Vortex dynamics in $R^4$

TL;DR

This paper explores vortex dynamics in four-dimensional space, focusing on membrane-like vorticity distributions, their regularized velocities related to curvature, and the Hamiltonian structure, extending classical fluid dynamics concepts to higher dimensions.

Contribution

It introduces a novel membrane model for vortex dynamics in R^4, linking regularized velocities to mean curvature and deriving the symplectic structure from vorticity distributions.

Findings

Regularized velocity proportional to mean curvature vector

Membrane dynamics extend classical vortex filament models

Ertel's vorticity theorem is a special case in R^4

Abstract

The vortex dynamics of Euler's equations for a constant density fluid flow in $R^4$ is studied. Most of the paper focuses on singular Dirac delta distributions of the vorticity two-form $\omega$ in $R^4$. These distributions are supported on two-dimensional surfaces termed {\it membranes} and are the analogs of vortex filaments in $R^3$ and point vortices in $R^2$. The self-induced velocity field of a membrane is shown to be unbounded and is regularized using a local induction approximation (LIA). The regularized self-induced velocity field is then shown to be proportional to the mean curvature vector field of the membrane but rotated by 90 degrees in the plane of normals.
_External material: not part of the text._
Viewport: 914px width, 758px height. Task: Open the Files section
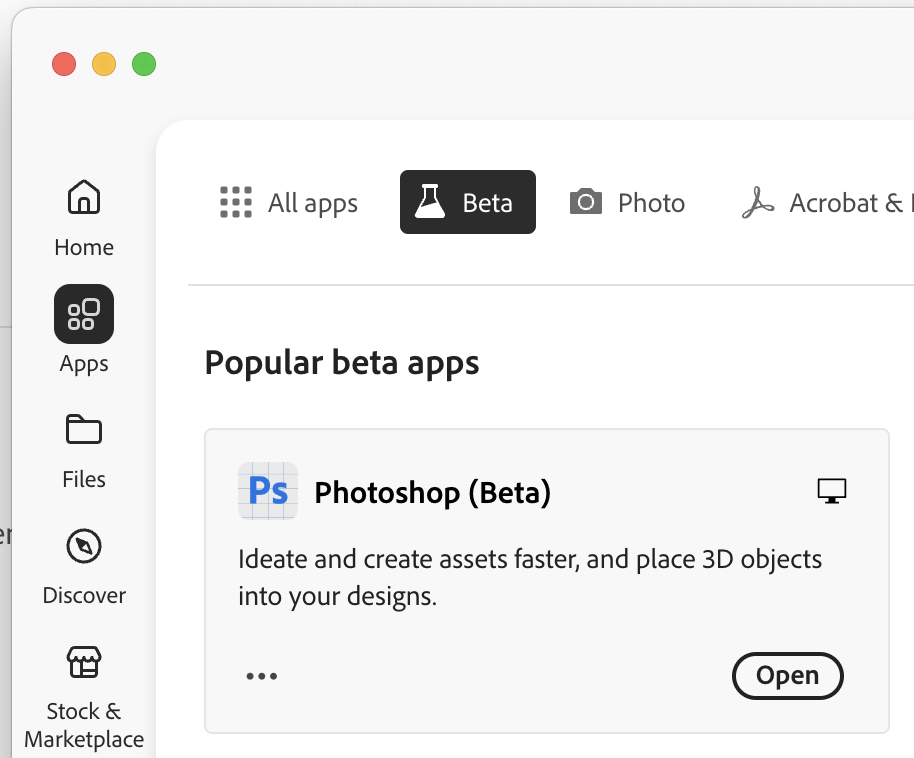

Next, the Hamiltonian membrane model is presented. The symplectic structure for this model is derived from a general formula for vorticity distributions due to Marsden and Weinstein (1983). Finally, the dynamics of the four-form $\omega \wedge \omega$ is examined. It is shown that Ertel's vorticity theorem in $R^3$, for the constant density case, can be viewed as a special case of the dynamics of this four-form.